Excerpts from a dataset:
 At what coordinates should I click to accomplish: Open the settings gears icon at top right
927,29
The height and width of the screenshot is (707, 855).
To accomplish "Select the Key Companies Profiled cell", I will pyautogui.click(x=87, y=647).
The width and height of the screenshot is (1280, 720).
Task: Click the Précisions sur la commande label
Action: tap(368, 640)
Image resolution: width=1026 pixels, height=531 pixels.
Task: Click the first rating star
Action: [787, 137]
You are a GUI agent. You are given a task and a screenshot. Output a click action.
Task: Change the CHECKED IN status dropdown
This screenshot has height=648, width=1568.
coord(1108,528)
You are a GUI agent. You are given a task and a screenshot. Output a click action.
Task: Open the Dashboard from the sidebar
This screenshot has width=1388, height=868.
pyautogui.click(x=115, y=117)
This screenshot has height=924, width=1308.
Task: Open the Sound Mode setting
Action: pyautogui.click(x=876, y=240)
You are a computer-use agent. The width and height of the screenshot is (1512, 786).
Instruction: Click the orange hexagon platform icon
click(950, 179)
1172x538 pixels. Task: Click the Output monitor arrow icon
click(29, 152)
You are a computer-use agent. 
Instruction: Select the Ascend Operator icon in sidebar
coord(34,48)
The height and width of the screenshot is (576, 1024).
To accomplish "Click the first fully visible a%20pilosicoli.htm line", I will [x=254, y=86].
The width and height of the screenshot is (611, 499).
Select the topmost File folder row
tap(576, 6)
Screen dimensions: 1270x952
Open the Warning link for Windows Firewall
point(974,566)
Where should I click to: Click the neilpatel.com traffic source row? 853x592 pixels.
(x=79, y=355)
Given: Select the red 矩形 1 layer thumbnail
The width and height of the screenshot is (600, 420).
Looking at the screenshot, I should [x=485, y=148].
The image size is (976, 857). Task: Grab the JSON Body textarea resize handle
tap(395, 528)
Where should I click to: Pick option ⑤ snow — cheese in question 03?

Exercise description → Return every line above exactly as it stands.

Task output →
 At what coordinates should I click to accomplish: Open the settings gears icon at top right
927,29
The height and width of the screenshot is (707, 855).
To accomplish "Select the Key Companies Profiled cell", I will pyautogui.click(x=87, y=647).
The width and height of the screenshot is (1280, 720).
Task: Click the Précisions sur la commande label
Action: tap(368, 640)
Image resolution: width=1026 pixels, height=531 pixels.
Task: Click the first rating star
Action: [787, 137]
You are a GUI agent. You are given a task and a screenshot. Output a click action.
Task: Change the CHECKED IN status dropdown
This screenshot has height=648, width=1568.
coord(1108,528)
You are a GUI agent. You are given a task and a screenshot. Output a click action.
Task: Open the Dashboard from the sidebar
This screenshot has width=1388, height=868.
pyautogui.click(x=115, y=117)
This screenshot has height=924, width=1308.
Task: Open the Sound Mode setting
Action: pyautogui.click(x=876, y=240)
You are a computer-use agent. The width and height of the screenshot is (1512, 786).
Instruction: Click the orange hexagon platform icon
click(950, 179)
1172x538 pixels. Task: Click the Output monitor arrow icon
click(29, 152)
You are a computer-use agent. 
Instruction: Select the Ascend Operator icon in sidebar
coord(34,48)
The height and width of the screenshot is (576, 1024).
To accomplish "Click the first fully visible a%20pilosicoli.htm line", I will [x=254, y=86].
The width and height of the screenshot is (611, 499).
Select the topmost File folder row
tap(576, 6)
Screen dimensions: 1270x952
Open the Warning link for Windows Firewall
point(974,566)
Where should I click to: Click the neilpatel.com traffic source row? 853x592 pixels.
(x=79, y=355)
Given: Select the red 矩形 1 layer thumbnail
The width and height of the screenshot is (600, 420).
Looking at the screenshot, I should [x=485, y=148].
The image size is (976, 857). Task: Grab the JSON Body textarea resize handle
tap(395, 528)
Where should I click to: Pick option ⑤ snow — cheese in question 03?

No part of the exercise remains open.